Basında yer alan ve diplomatik bir kaynaktan bilgiler aktaran haberler, Wagner üyelerinin çoğunun yarı askeri bir hükümet oluşumuna yeniden dahil edilerek kuzeyde, özellikle Cezayir sınırındaki Mali'nin en az gelişmiş bölgesi olan Kidal bölgesinde tutulmasının planlandığına işaret etti. Bu da, geçici askeri yetkililerin bu ülkedeki zulmüne kurumsal bir nitelik kazandırma eğiliminde olduklarını gösteriyor. Bu eğilim, Malili askeri bir kaynağın Fransız Haber Ajansı AFP'ye yaptığı açıklamada ortaya çıktı. Kaynak, Wagner ve diğer kuruluşlarla Rusya ile askeri iş birliğinin devam edeceğini ve Moskova'nın Bamako'nun askeri iş birliği alanında stratejik ortağı olmaya devam edeceğini vurguladı.

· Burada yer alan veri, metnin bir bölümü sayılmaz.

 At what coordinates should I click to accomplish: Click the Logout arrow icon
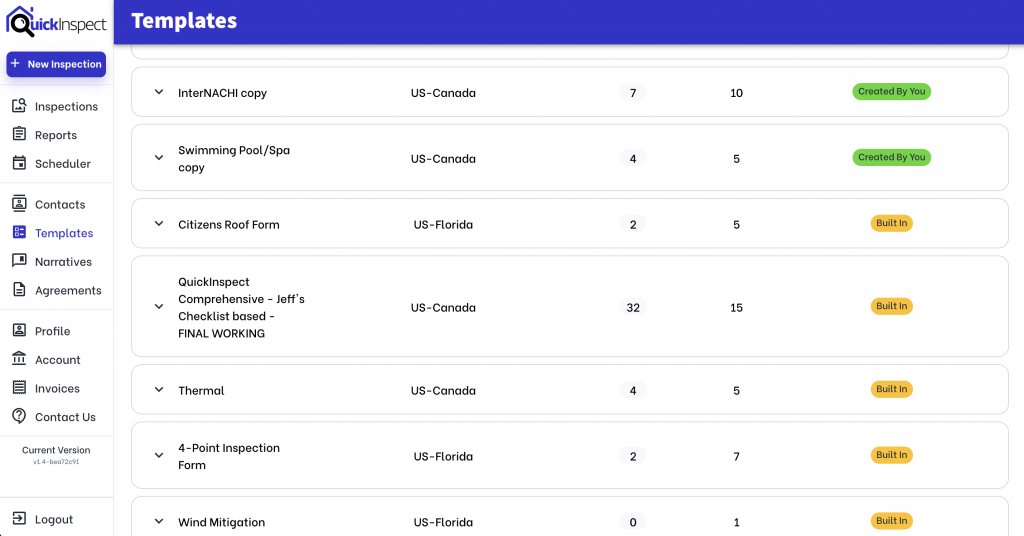19,518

Aynı eğilimi, ‘her stratejik dönüşümü egemenlik kararı olarak gerekçelendirmeyi’ reddeden Azavad Kurtuluş Cephesi (FLA) de benimsedi. Wagner’le ilgili açıklamayı ‘medya oyunu ve içerikte değil, biçimde bir değişiklik’ olarak nitelendiren FLA, bunun ‘silahlı bir terör örgütünün başka bir terör örgütüyle değiştirilmesi, yani Wagner’den Afrika Lejyonu’na geçilmesinden ibaret’ olduğunu belirtti. Yaklaşık bir yıldır Mali’nin kuzey halkını temsil eden ve çıkarlarını savunan tek bir çatı altında birleşen örgüt liderlerine göre bu çekilme bir kopuş değil, baskıya dayalı bir modelin, sistematik insan hakları ihlallerinin ve yerel halkın aşağılanmasının devamı niteliğinde. Bu uygulamaların ‘belgelenmiş ve yaygın olarak kınanmış’ olduğunu belirten örgüt liderleri, söz konusu adımın ‘hiçbir şekilde siyasi veya askeri bir dönüm noktası olmadığını, aksine içeride yetersiz ve uluslararası alanda aşağılanmış, güvenliği sağlayamayan ve temsil ettiğini iddia ettiği halklara hizmet edecek en ufak bir kalkınma vizyonu olmayan askeri yönetimin içinde bulunduğu çıkmazı ortaya koyduğunu’ vurguladılar.